La présence de Robert Lansing dans le rôle de Steve Carella est également intéressante, rétrospectivement : l’acteur, âgé d’une trentaine d’années, reprendra en effet le rôle dans la série 87th Precinct, diffusée durant la saison 1961-1962 sur le réseau NBC. Carella est un personnage important du film mais reste néanmoins dans l’ombre du Lt Byrne, voire du « pusher », ces deux derniers composant un tandem antagoniste autour de la fille du Lieutenant, jusque dans la séquence climax qui les met face à face dans les décors naturels de New York. La série au contraire donnera le premier plan à Carella, reléguant le Lieutenant à l’arrière-plan voire le faisant disparaître : rebaptisé Burns ou simplement « the Lieutenant », il n’apparaît en effet que dans cinq épisodes, laissant le detective Carella jouer les maîtres d’œuvre au 87e District – même s’il partage la charge des enquêtes avec trois collègues, présents au générique d’ouverture comme lui. Lansing n’en assure pas moins une forme de continuité entre le film et la série, même si son personnage subit des modifications pour retrouver, dans la série, les caractères que lui donne McBain dans les romans, à commencer par son épouse Teddy, sourde-muette. L’enfant du Lieutenant, lui, disparaît corps et âme et au lieu des repas de famille du film et des romans on se contentera de plateaux-repas pris devant la télévision par le Lieutenant et son épouse, toujours prénommée Harriet.

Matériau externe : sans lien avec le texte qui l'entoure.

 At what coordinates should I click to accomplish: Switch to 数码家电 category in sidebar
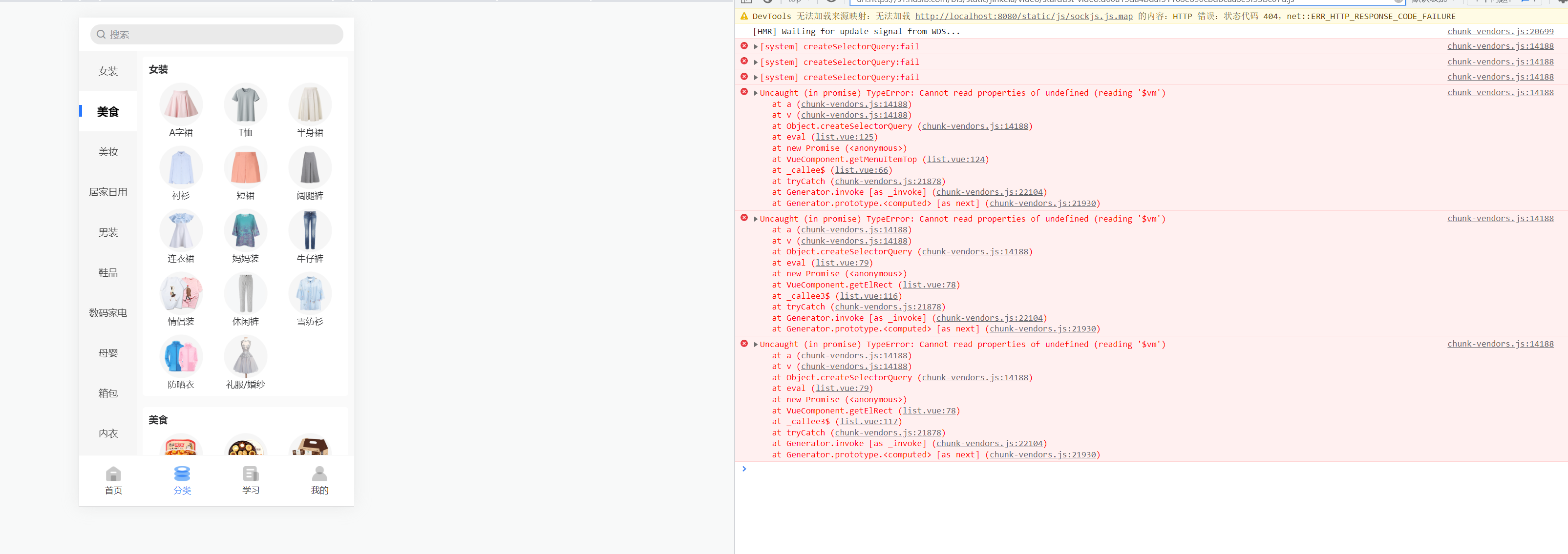pyautogui.click(x=108, y=312)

Robert Lansing dans le rôle de Steve Carella (en haut)
et avec Douglas Rodgers dans le rôle du Lt Byrne dans le décor sobre du commissariat
Les trois films présentent un avantage commun sur la série 87th Precinct : ils sont filmés en partie à New York. Les rues, les parcs, les toits, le panorama véritables de la Grande Pomme donnent aux longs métrages un cachet que n’aura pas la série, tournée entièrement à Los Angeles et en grande partie dans un bout de studio bien connu des fans de séries puisqu’il continuera de servir au tournage de séries jusque dans les années 1970 ou 1980 (notamment Mannix ou Serpico). La même rue, filmée sous tous les angles, apparaît ainsi dans la plupart des épisodes pour figurer des lieux supposés différents, imposant un New York de pacotille là où, à la même époque, Naked City fait le choix du tournage délocalisé. La comparaison est très clairement au détriment de 87th Precinct. Les films, en opérant ce choix, veulent se situer dans la tradition de grands films noirs comme, justement, The Naked City de Jules Dassin (1948), qui inspirera la série ultérieure (1958-1963).